Just under two years ago, it was six killed and 13 -- including then-Rep. Gabrielle Giffords (D-Ariz.) -- injured outside a Tucson supermarket. Before that, it was Fort Hood, Texas, where a U.S. Army major killed 13 people and wounded 29 in November 2009.
"Since I've been president, this is the fourth time we have come together to comfort a grieving community torn apart by mass shootings," Obama said Sunday. "The fourth time we've hugged survivors, the fourth time we've consoled the families of victims. And, in between, there have been an endless series of deadly shootings across the country, daily reports of victims, many of them children, in small towns and cities all across America."
Over the summer, he said in a speech to the National Urban League that many "steps to reduce violence have been met with opposition in Congress. This has been true for some time -- particularly when it touches on the issues of guns."
But several high-profile Democrats have begun to sketch out courses of action in response to Friday's massacre.
Sen. Dianne Feinstein (D-Calif.) said Sunday that she would introduce a bill renewing the federal assault weapons ban on the first day of the new Congress. Sens. Dick Durbin (D-Ill.) and Sen. Chuck Schumer (D-N.Y.) also voiced support for the assault weapons ban and new restrictions on high-capacity ammunition magazines.
Durbin and Sen. Joseph Lieberman (I-Conn.), who is retiring next month, have proposed creating a national commission to study mass shootings.
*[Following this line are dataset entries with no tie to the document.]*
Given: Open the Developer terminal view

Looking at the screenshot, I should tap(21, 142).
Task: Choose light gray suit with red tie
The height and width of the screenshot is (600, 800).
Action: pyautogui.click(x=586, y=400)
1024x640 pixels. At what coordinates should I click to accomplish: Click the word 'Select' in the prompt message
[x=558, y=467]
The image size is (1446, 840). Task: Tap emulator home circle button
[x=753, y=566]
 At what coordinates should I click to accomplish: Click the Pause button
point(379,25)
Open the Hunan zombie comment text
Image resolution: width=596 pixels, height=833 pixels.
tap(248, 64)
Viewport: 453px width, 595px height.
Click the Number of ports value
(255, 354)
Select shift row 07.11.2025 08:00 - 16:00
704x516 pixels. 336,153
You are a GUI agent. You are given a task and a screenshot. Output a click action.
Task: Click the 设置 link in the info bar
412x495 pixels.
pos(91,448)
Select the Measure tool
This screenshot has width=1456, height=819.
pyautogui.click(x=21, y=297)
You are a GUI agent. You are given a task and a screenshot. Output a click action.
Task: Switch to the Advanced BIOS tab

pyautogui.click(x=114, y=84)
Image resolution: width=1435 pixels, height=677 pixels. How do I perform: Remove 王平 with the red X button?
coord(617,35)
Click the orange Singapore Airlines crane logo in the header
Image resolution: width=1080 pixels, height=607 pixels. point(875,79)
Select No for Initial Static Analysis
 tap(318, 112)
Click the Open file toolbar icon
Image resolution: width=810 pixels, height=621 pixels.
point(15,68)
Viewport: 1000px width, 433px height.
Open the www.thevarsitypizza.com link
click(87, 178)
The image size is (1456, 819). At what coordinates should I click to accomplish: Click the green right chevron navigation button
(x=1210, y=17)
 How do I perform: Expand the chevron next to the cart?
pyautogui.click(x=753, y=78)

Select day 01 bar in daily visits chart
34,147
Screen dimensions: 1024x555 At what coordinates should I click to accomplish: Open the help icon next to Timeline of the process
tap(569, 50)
"These events are happening more frequently and I worry that if we don't take a thoughtful look at them, we're going to lose the hurt and the anger that we have now," Lieberman said in an interview in the Newtown High School auditorium.
On the afternoon of the shooting, Rep. Carolyn McCarthy (D-N.Y.) -- who became a gun-control advocate after her husband was killed and her son was seriously injured in a mass shooting on a Long Island commuter train -- told POLITICO that she planned to "embarrass" Obama into acting on guns. On Sunday, she called on Obama to "lead us on this issue," beginning by following through on Justice Department recommendations to improve background checks.
Coming after a string of high-profile mass shootings with the emotional pull of so many childrens' lives lost, Friday's shooting might be the "tipping point" that makes passing new gun control legislation possible, Schumer said on CBS's "Face the Nation." Another Senate Democrat, Connecticut's Richard Blumenthal, offered a similar view, suggesting that the shooting in his state would "spur and transform" the national conversation about guns.
Congressional Republicans and Democrats from red states have largely stayed quiet on the issue -- the 31 members of the incoming Senate considered "pro-gun" by the NRA all declined requests to appear Sunday on NBC's "Meet the Press."
One of the few to speak out this weekend was Rep. Louis Gohmert (R-Texas), who in an appearance on "Fox News Sunday" called for an "open-minded" conversation about guns and suggested that the students at Sandy Hook would have been better off if the school's principal, who appears to have been killed while trying to tackle the gunman, had an assault rifle in her office.
But New York City Mayor Michael Bloomberg, an independent who co-founded Mayors Against Illegal Guns, dismissed this kind of logic.
"We just don't need guns everyplace. We don't need people carrying guns in public places," Bloomberg said. "That's not what the Founding Fathers had in mind. It doesn't add to anybody's safety. Quite the contrary. It makes us have a much more dangerous society."
Jennifer Epstein reported from Washington; Reid J. Epstein reported from Newtown, Conn.